-------- Records provided

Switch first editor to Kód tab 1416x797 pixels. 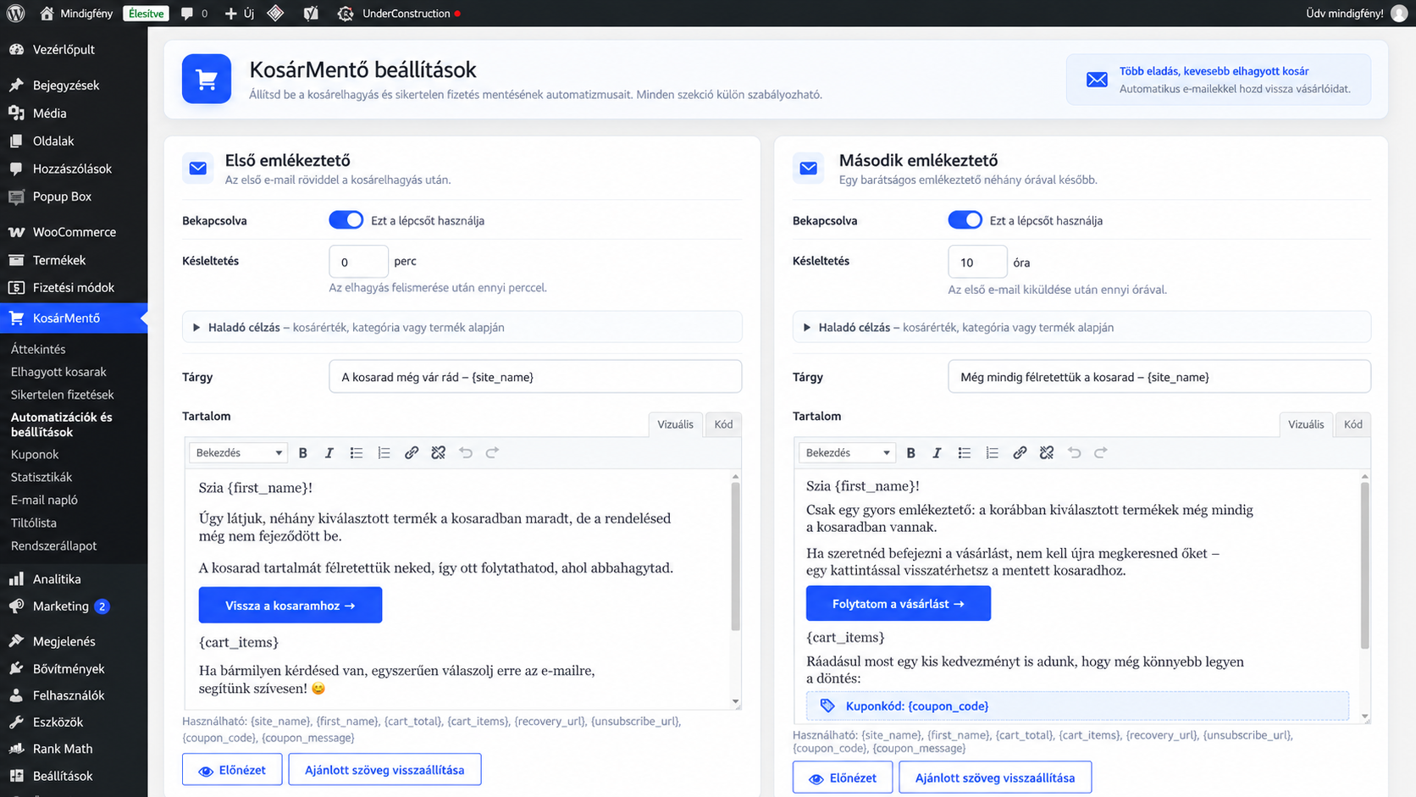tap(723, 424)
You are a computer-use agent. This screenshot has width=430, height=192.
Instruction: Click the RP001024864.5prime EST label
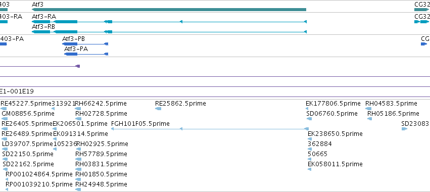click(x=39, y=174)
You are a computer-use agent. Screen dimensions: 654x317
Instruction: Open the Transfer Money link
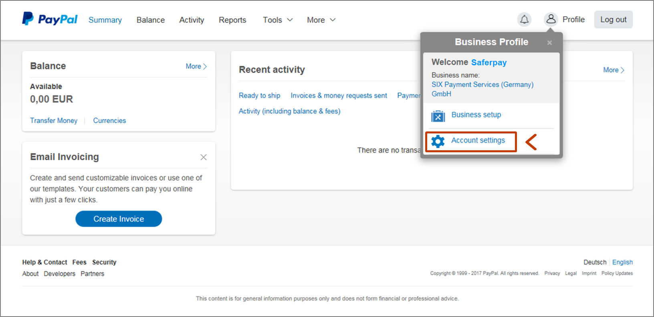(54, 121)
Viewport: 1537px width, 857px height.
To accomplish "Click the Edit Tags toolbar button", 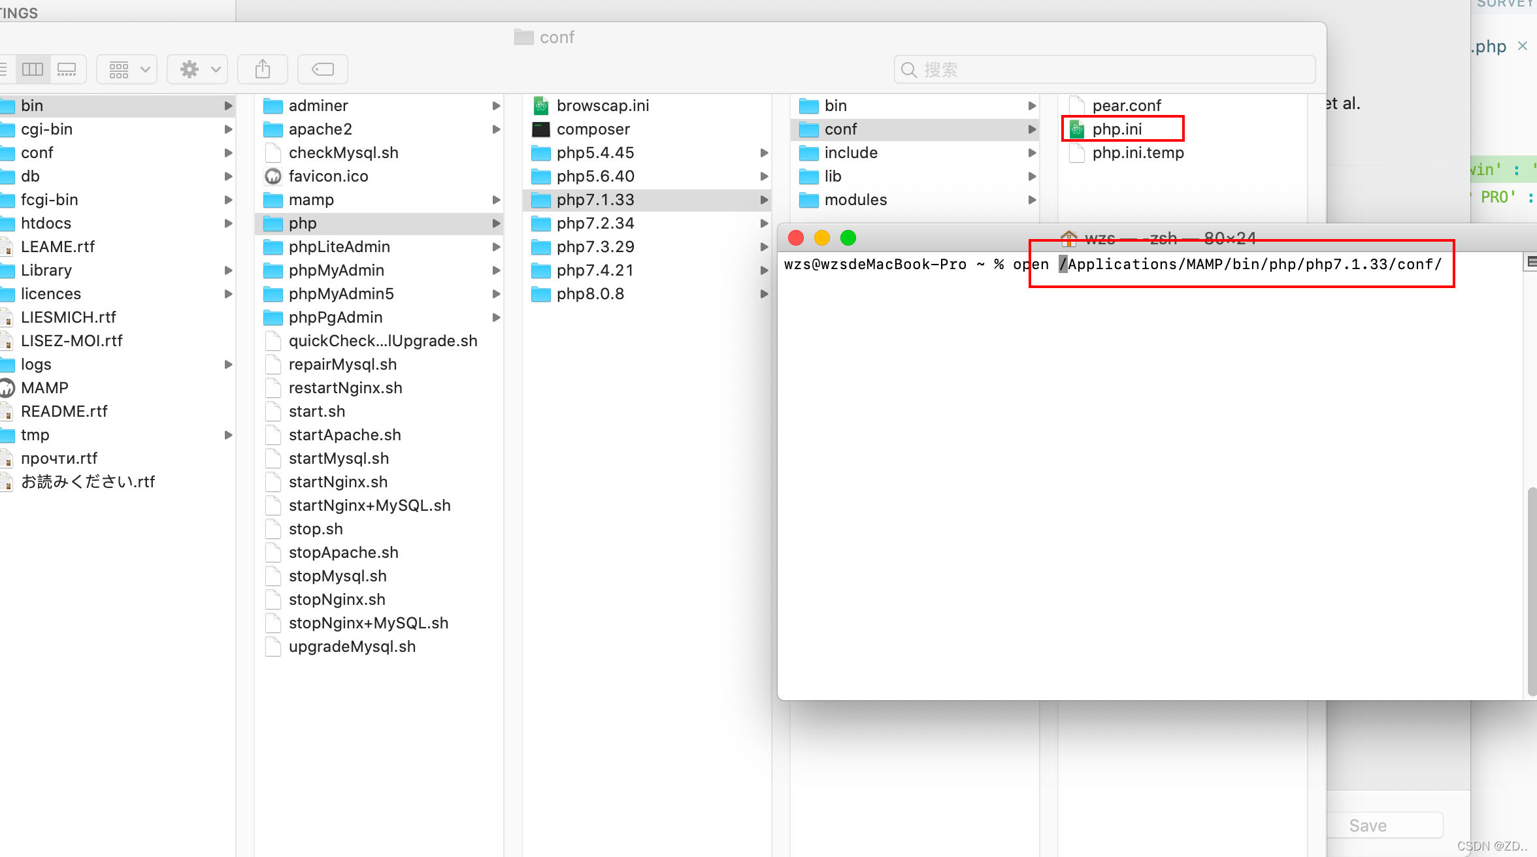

----------------
-------- Records provided

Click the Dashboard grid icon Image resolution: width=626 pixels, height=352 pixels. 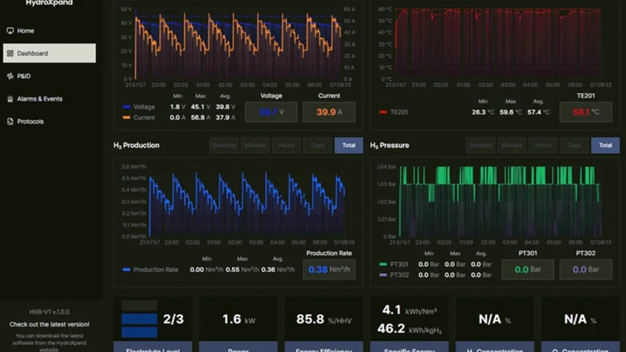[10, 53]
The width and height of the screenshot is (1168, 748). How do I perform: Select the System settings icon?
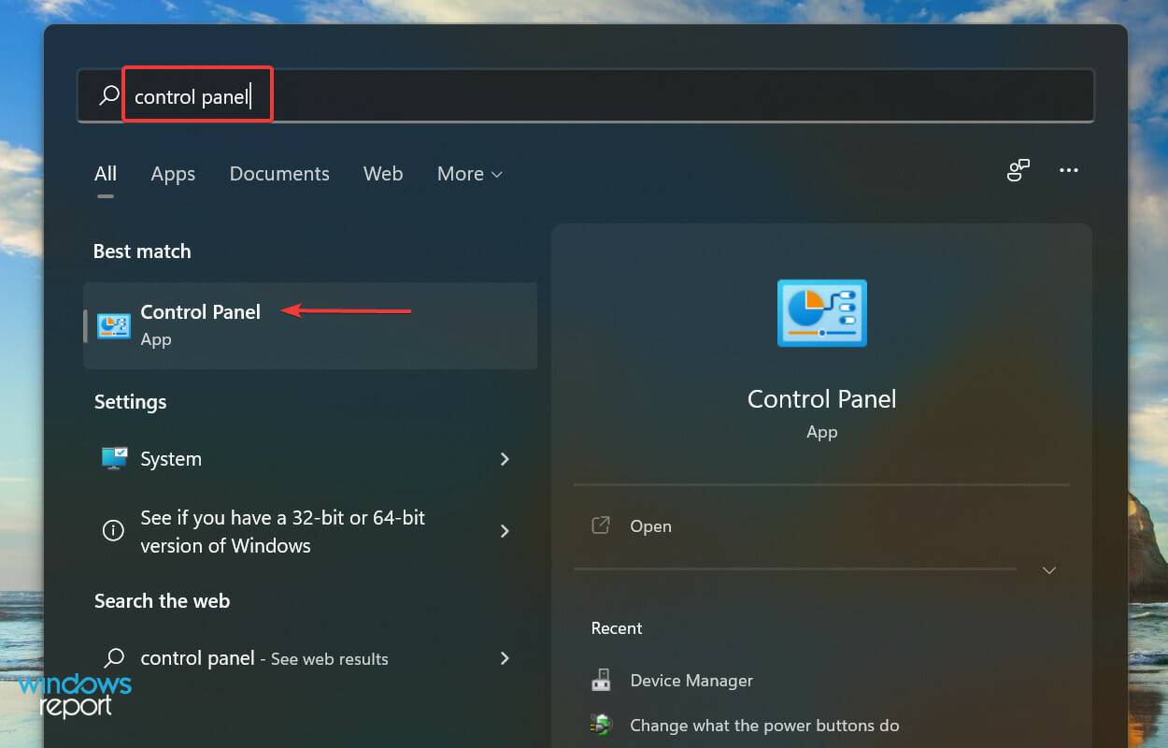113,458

----------------
-------- Records provided

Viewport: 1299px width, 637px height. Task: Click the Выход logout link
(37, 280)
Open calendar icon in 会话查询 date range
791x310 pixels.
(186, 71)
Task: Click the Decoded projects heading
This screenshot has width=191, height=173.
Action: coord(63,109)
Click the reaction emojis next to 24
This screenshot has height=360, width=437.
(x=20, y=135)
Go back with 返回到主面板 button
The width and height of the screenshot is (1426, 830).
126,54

----------------

Convert the stretch of the material above from the line containing "You are a computer-use agent. This" through the line containing "the Edit Tags" into a numbered list, omitting blank lines and leaving out the pictures.

*Response to the exercise*:
1. You are a computer-use agent. This screenshot has width=430, height=192.
2. Instruction: Click the RP001024864.5prime EST label
3. click(x=39, y=174)
4. You are a computer-use agent. Screen dimensions: 654x317
5. Instruction: Open the Transfer Money link
6. (54, 121)
7. Viewport: 1537px width, 857px height.
8. To accomplish "Click the Edit Tags toolbar button", 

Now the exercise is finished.